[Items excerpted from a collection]

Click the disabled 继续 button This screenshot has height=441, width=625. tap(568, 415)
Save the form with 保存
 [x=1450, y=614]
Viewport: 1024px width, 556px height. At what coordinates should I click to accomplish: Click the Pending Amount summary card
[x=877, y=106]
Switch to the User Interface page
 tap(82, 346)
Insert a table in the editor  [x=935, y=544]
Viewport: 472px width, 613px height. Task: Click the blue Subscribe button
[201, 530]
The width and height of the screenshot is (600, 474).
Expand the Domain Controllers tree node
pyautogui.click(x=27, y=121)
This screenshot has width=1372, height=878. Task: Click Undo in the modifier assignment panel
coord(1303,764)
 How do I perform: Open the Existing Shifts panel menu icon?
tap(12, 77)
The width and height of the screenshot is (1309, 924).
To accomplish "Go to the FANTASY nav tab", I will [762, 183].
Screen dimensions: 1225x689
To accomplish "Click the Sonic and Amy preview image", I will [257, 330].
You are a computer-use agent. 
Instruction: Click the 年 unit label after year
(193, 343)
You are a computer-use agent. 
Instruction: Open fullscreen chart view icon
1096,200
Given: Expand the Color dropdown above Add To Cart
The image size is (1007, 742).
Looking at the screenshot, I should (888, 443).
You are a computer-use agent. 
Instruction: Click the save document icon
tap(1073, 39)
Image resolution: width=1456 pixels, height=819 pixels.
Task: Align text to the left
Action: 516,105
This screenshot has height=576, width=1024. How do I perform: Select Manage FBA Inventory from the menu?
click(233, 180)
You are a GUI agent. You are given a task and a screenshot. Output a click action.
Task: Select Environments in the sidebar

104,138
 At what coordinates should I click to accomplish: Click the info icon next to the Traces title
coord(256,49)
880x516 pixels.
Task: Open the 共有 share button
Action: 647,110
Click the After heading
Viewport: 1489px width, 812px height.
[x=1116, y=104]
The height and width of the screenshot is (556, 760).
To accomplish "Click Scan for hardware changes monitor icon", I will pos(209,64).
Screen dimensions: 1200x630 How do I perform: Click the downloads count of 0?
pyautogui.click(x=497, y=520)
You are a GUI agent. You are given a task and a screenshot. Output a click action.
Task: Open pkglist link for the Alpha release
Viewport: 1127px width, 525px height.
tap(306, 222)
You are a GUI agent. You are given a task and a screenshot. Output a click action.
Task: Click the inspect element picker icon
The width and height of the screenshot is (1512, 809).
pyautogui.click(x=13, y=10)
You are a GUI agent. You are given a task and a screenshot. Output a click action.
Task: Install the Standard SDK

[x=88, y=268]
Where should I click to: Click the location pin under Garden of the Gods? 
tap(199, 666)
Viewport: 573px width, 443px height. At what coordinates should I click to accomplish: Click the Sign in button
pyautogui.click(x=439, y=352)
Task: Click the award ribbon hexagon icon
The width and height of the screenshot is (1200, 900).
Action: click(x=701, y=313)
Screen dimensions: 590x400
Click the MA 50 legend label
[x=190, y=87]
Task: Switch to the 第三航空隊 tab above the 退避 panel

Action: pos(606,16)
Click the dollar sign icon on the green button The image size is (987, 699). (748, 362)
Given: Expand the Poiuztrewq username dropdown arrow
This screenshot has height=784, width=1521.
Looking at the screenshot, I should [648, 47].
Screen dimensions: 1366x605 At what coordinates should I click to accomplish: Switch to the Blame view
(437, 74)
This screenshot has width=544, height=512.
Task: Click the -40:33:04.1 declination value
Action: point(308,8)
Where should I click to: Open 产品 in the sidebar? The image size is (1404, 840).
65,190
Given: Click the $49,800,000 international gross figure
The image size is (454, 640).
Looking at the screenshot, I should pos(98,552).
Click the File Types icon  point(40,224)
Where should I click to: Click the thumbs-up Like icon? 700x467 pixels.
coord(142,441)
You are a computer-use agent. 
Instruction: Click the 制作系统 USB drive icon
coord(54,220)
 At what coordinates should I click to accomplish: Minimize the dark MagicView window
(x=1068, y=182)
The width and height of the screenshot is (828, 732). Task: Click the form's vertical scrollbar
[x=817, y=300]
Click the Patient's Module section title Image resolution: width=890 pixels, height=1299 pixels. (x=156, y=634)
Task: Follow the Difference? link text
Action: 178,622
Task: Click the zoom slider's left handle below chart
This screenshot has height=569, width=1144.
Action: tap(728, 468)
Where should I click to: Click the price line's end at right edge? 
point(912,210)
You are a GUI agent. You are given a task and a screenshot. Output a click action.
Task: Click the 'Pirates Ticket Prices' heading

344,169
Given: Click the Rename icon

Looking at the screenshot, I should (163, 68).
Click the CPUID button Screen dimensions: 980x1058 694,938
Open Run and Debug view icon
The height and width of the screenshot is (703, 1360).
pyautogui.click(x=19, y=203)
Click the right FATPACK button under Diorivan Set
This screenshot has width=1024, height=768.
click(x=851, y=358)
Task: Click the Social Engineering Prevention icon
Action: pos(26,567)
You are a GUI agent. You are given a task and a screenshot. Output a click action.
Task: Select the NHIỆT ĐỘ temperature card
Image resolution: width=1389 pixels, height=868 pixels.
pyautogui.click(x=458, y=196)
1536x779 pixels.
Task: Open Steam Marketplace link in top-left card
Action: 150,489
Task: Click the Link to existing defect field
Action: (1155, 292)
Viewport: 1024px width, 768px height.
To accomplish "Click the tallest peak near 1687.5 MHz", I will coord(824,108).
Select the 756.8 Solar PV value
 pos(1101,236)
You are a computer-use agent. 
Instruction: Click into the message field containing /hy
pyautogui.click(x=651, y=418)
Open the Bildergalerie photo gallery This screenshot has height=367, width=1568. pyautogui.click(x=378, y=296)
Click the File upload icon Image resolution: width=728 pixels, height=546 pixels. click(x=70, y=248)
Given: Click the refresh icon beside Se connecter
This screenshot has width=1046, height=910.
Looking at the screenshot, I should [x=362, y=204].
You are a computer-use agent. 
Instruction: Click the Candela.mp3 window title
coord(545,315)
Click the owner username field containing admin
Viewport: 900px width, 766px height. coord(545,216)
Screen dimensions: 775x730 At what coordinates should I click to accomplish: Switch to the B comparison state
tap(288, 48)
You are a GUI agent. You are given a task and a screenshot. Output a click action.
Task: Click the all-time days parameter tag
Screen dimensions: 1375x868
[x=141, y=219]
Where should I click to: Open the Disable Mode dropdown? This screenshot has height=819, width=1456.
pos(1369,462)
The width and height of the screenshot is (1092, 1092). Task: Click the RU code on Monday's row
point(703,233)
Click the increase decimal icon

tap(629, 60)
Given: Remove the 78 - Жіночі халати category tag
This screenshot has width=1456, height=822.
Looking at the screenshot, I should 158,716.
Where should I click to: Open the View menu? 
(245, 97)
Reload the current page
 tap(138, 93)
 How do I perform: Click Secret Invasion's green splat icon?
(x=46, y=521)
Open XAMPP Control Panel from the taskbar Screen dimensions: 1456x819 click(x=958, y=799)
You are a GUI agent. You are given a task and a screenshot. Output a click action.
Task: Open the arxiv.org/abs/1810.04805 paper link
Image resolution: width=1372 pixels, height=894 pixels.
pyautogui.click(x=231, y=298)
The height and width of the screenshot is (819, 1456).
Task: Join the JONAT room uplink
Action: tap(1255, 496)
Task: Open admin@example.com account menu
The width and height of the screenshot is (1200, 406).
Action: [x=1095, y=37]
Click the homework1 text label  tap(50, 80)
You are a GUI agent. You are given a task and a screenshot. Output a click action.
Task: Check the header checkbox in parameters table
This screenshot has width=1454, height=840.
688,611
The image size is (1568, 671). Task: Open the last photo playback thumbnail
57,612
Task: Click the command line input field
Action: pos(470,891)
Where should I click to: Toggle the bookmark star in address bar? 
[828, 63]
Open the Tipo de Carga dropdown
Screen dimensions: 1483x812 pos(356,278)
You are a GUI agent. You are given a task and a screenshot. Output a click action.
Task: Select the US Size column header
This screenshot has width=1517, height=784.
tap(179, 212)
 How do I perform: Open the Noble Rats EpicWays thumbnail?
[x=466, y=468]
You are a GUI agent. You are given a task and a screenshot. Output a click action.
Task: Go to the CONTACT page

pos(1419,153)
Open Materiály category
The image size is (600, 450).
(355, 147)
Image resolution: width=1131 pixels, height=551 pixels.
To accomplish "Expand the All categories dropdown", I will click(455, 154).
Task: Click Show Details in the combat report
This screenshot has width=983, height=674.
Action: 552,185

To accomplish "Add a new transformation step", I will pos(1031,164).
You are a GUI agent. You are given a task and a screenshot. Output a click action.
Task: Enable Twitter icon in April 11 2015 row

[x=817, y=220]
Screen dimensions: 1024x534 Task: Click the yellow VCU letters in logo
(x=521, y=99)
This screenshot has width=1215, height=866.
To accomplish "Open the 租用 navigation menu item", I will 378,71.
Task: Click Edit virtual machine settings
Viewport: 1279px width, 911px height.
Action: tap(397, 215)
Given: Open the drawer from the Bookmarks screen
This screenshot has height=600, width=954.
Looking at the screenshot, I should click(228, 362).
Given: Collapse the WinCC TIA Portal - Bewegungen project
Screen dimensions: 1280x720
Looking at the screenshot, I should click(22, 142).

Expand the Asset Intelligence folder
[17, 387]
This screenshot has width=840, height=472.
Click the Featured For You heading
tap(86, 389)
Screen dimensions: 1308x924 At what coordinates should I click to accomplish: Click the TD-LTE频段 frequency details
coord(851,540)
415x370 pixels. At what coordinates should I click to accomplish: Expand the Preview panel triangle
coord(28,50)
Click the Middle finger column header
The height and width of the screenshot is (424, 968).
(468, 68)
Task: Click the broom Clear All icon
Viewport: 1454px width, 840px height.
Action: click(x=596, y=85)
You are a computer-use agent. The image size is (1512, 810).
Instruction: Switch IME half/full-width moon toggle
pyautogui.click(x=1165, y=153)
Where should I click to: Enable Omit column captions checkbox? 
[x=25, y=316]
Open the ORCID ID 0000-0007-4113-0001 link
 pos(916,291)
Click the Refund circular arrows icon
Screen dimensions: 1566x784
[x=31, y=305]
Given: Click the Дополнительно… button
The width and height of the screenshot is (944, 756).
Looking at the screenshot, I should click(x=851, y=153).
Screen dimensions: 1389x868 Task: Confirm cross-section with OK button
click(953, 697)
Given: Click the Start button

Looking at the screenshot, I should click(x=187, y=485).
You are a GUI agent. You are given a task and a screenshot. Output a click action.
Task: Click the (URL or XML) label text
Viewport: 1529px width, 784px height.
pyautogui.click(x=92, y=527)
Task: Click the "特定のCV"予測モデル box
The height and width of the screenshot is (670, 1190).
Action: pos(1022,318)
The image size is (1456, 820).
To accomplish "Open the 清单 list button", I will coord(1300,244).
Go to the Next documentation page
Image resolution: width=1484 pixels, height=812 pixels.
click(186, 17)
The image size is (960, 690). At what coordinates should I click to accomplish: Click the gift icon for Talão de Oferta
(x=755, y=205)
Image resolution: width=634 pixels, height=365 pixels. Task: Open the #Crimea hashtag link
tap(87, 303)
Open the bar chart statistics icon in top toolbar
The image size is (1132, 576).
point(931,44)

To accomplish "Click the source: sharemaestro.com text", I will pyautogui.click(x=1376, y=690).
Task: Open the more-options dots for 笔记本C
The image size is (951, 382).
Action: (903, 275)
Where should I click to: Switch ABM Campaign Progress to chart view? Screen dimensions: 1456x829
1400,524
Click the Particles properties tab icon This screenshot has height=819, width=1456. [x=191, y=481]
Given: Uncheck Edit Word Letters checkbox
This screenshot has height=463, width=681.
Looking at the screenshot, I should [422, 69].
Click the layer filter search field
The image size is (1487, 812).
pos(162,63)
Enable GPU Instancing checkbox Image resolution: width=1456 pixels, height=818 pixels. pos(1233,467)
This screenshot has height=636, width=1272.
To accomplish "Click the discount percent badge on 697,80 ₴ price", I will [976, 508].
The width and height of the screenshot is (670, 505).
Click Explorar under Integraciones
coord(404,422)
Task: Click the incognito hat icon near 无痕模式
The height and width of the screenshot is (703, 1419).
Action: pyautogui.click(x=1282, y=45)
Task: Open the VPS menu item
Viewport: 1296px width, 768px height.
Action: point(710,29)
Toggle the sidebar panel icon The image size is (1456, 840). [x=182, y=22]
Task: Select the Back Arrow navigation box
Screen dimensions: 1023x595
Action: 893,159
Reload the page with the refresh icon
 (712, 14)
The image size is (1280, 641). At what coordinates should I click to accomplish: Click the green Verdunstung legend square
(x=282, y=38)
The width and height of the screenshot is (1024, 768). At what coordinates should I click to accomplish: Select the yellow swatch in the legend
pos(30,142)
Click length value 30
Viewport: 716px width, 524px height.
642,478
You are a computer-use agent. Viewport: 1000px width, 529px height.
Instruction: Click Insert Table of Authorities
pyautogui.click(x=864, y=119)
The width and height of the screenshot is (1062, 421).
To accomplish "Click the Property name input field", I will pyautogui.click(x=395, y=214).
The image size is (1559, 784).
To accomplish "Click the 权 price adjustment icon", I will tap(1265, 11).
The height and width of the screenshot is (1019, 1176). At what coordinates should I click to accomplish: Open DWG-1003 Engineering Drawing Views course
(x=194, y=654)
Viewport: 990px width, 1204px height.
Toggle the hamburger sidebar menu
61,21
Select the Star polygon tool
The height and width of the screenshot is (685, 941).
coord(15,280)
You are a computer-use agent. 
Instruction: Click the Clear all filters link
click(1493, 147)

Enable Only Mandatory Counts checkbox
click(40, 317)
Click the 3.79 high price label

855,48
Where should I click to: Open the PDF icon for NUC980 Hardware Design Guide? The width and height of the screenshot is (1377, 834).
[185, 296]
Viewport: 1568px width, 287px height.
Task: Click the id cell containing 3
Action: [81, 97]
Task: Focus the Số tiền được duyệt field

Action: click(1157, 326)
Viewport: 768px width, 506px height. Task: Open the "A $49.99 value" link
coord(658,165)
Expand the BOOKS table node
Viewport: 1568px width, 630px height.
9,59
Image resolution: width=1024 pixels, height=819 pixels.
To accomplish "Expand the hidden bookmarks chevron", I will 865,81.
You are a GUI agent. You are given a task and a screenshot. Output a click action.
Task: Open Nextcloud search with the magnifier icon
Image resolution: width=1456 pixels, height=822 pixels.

*Goal*: Report every line of the items above that contains the word "thumbnail", matching case exactly.

*Solved problem*:
The image size is (1568, 671). Task: Open the last photo playback thumbnail
 How do I perform: Open the Noble Rats EpicWays thumbnail?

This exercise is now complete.